米英ファッション用語イラスト事典・中ページ

お次は網羅している内容の幅広さと細かさ。
いや、まじすごいですよ。ゴシックや80’sといったスタイルの説明から始まりビジネス用語までと、ファッション業界で働く上で耳にする言葉は全てカバーされています。しかも3カ国語で! なんとこの事典の編纂にかかった期間は9年とか。

これだけで飽きっぽいわたくしとしては、もうへへー、と頭を下げてしまいそうです。
ちなみにこれ、ペンとかホッチキスといった事務用品まで掲載されていて、そこまでやるのか! とびびりました。

後はですね、小ネタ好き&読書マニアとしての私の琴線に触れたのが、折りにつけて挿入されている、ミニコラム。
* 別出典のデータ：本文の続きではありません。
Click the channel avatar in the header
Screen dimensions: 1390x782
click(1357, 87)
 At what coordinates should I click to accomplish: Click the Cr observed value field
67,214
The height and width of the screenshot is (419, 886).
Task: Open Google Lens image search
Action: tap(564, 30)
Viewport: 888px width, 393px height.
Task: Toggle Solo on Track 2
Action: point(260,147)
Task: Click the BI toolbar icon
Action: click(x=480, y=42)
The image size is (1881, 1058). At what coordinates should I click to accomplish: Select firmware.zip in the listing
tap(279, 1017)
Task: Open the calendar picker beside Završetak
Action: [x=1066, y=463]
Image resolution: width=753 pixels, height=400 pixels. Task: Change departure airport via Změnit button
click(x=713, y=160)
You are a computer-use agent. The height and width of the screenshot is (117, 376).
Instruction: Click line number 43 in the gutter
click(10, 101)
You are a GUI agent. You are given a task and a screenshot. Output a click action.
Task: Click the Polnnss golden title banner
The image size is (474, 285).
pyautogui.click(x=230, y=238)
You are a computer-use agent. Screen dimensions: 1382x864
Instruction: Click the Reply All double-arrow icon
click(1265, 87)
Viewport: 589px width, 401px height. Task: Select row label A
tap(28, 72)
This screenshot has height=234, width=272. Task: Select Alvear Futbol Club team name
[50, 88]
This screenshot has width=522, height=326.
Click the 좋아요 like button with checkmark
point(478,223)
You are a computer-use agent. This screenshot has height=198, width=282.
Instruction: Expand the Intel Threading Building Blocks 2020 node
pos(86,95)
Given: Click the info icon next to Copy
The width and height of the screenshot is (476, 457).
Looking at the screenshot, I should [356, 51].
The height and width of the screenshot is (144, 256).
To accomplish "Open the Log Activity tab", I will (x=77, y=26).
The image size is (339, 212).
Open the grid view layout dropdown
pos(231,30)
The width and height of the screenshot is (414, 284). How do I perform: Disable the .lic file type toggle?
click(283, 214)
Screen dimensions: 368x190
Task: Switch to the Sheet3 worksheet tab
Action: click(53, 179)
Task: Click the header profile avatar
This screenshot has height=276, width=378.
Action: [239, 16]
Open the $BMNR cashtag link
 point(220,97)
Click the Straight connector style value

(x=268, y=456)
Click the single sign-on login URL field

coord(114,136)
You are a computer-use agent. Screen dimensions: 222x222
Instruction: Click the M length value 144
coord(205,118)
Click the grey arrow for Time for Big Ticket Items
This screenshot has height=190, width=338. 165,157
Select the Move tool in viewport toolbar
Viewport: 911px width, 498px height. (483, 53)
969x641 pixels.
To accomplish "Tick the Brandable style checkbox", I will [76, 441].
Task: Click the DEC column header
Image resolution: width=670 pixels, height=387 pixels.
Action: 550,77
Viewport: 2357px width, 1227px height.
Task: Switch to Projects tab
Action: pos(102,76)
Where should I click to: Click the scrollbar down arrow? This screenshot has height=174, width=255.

事典部分では書ききれなかった言葉にまつわる話、というのを欄外にコラムとして書いているんですね。

これももちろん英語&日本語で書かれているので、日本の文化を紹介するものもあるわけですが、そこになんとババシャツが! 事典なのでまじめに書いているのですが、それが逆にシュールでおもしろい。

これでババシャツも世界進出。パリスも愛用、マークジェイコブスのカシミアレギンス、ならぬカシミアババシャツ800ドル! なんてのが発売される日も近いかも(違うって)。

それ以外にもわたし的に気になるネタが色々。
タータンチェックにロイヤルスチュワートやマッケンジーなど、いかにもスコットランド的な名前がついていたり(しかも種類が異常に多い)。ギャッツビールックやボニー&クライドルックなんてものがあったりと、本や映画好きの好奇心もそそります。

後、カーナビールックってのがあるんですが、これがイギリスではサージェントペッパールック、つまりあのアルバムジャケットでビートルズが着ているユニフォームそのままなんですね。おう! と思わず反応してしまった、ビートルズ好きのわたしでした。

事典としての実用性だけじゃなく、読み物としても楽しめるこの一冊。ファッション業界にいるかたならマストハブアイテムでっせ(なぜ関西弁? )。